### Exercise text
###
Dean Fishman, a chiropractor in Florida, was examining an X-ray of a 17-year-old patient’s neck in 2009 when he noticed something unusual. The ghostly image of her vertebral column showed a reversal of the curvature that normally appears in the cervical spine — a degenerative state he’d most often seen in middle-aged people who had spent several decades of their life in poor posture.
“That’s when I looked over at the patient,” Fishman says. She was slumped in her chair, head tilted downward, madly typing away on her cell phone. When he mentioned to the patient’s mother that the girl’s posture could be causing her headaches, he got what he describes as an “emotional response.” It seemed the teen spent much of her life in that position. Right then, Fishman says, “I knew I was on to something.”
He theorized that prolonged periods of tilting her head down to peer into her mobile device had created an excessive strain on the cervical spine, causing a repetitive stress injury that ultimately led to spinal degeneration. He began looking through all the recent X-rays he had of young people — many of whom had come in for neck pain or headaches — and he saw the same thing: signs of premature degeneration.
###
### Activity A
In the passage about Dean Fishman, substitute "physician" for "chiropractor" in the part starting at "Dean Fishman, a" and ending at "in poor posture.".
### Activity B
In the passage about Dean Fishman, how old was the patient whose neck X-ray he was examining in 2009?
### Activity C
What comes next in the passage about Dean Fishman's X-ray findings? Continue it from where it stops.

Records drawn from a dataset
###
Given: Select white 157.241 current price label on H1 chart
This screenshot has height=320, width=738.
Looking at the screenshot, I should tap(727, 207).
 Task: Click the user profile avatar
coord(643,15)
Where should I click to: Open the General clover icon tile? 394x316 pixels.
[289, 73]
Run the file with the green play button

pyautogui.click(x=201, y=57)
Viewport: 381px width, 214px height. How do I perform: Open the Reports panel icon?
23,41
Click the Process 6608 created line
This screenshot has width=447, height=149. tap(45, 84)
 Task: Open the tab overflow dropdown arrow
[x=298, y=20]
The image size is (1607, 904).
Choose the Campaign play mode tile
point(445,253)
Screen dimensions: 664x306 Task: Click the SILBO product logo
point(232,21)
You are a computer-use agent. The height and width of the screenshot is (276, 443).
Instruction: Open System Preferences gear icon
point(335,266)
###
### Exercise output A
Dean Fishman, a physician in Florida, was examining an X-ray of a 17-year-old patient’s neck in 2009 when he noticed something unusual. The ghostly image of her vertebral column showed a reversal of the curvature that normally appears in the cervical spine — a degenerative state he’d most often seen in middle-aged people who had spent several decades of their life in poor posture.

### Exercise output B
She was 17 years old.

### Exercise output C
Fishman coined the term “text neck” to describe the condition and founded the Text Neck Institute (text-neck.com), a place where people can go for information, prevention, and treatment.
“The head in neutral has a normal weight” of 10 to 12 pounds, says Fishman, explaining that the neutral position is ears over shoulders with shoulder blades pulled back. “If you start to tilt your head forward, with gravity and the distance from neutral, the weight starts to increase.”
A recent study in the journal Surgical Technology International quantified the problem: As the head tilts forward 15 degrees from neutral, the forces on the cervical spine and supporting musculature increase to 27 pounds. As the tilt increases, the forces increase to 40 pounds at 30 degrees, 49 pounds at 45 degrees, and 60 pounds at 60 degrees.